> _EXERCISE MATERIALS_:
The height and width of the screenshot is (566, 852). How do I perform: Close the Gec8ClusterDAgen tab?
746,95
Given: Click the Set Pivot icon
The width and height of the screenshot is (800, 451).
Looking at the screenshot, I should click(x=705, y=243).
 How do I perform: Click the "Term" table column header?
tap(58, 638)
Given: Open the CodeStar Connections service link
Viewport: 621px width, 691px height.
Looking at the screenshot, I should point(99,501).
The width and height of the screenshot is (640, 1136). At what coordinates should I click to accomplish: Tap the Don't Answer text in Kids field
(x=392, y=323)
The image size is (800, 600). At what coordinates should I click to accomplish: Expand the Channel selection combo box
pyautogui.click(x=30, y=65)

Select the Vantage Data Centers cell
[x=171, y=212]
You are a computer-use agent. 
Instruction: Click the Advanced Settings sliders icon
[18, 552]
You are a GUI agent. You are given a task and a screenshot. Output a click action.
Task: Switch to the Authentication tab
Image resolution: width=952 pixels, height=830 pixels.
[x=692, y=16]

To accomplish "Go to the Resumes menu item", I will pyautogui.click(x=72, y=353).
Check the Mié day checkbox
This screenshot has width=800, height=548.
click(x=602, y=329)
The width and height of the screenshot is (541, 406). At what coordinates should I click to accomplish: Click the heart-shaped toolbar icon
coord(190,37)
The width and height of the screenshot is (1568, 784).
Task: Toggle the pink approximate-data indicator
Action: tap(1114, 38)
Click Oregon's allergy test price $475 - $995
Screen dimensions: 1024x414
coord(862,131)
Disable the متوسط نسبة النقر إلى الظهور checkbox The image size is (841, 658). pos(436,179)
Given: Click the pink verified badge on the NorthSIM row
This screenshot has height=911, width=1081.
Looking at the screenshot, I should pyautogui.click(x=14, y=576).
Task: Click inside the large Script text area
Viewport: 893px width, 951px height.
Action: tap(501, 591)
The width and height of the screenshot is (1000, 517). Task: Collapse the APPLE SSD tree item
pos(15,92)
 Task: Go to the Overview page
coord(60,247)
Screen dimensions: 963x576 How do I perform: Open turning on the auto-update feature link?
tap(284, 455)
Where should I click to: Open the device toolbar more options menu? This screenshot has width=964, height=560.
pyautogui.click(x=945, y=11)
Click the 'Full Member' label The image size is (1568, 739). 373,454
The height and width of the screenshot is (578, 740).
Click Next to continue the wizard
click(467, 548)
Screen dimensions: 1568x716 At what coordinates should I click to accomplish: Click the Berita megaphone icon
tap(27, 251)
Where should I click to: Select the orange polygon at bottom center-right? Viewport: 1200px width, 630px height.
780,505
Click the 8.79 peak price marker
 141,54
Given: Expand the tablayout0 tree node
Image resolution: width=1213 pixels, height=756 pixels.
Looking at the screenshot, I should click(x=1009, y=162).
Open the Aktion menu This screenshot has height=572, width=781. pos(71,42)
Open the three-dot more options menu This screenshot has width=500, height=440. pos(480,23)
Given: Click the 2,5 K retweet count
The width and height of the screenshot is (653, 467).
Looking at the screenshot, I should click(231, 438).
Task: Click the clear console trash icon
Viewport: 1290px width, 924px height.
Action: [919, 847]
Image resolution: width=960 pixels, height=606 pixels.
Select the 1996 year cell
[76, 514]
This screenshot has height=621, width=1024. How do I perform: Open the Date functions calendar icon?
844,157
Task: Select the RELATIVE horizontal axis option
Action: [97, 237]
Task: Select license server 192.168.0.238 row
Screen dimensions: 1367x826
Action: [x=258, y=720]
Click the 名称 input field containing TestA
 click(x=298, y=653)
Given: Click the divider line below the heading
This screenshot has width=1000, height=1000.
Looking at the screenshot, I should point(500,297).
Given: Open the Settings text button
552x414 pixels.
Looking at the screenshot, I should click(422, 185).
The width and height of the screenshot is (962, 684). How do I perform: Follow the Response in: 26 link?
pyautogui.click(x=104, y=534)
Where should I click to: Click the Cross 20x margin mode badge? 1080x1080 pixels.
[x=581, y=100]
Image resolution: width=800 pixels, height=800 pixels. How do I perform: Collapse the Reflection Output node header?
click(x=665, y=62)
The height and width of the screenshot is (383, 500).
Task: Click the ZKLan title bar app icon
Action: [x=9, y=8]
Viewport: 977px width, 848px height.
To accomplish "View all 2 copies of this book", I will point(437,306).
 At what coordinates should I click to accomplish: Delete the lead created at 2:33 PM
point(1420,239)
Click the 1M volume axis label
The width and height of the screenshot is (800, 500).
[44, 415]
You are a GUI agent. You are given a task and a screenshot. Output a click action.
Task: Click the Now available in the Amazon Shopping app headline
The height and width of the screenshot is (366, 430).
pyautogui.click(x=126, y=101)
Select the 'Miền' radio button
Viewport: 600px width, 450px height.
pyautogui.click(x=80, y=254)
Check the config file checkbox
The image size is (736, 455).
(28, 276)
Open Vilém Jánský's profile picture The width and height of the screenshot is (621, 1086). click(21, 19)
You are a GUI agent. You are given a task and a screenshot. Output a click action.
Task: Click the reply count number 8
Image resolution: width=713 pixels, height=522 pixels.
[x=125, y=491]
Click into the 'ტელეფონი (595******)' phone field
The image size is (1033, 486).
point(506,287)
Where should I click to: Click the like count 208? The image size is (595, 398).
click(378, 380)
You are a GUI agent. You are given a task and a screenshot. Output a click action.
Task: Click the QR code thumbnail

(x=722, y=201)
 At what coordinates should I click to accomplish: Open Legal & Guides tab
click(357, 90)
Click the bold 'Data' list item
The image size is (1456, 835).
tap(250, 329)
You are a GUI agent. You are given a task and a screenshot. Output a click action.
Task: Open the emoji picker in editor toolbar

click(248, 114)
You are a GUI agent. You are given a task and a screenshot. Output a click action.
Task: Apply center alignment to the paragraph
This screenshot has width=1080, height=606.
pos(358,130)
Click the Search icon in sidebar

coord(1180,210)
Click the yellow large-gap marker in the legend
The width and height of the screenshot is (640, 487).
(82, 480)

> _WHAT IS BEING ASKED_: Your output should be the lines from the one with "Task: Apply center alignment to the paragraph" through the last line of the entries above, copied exactly and nothing more.

> _SOLVED EXERCISE_:
Task: Apply center alignment to the paragraph
This screenshot has width=1080, height=606.
pos(358,130)
Click the Search icon in sidebar

coord(1180,210)
Click the yellow large-gap marker in the legend
The width and height of the screenshot is (640, 487).
(82, 480)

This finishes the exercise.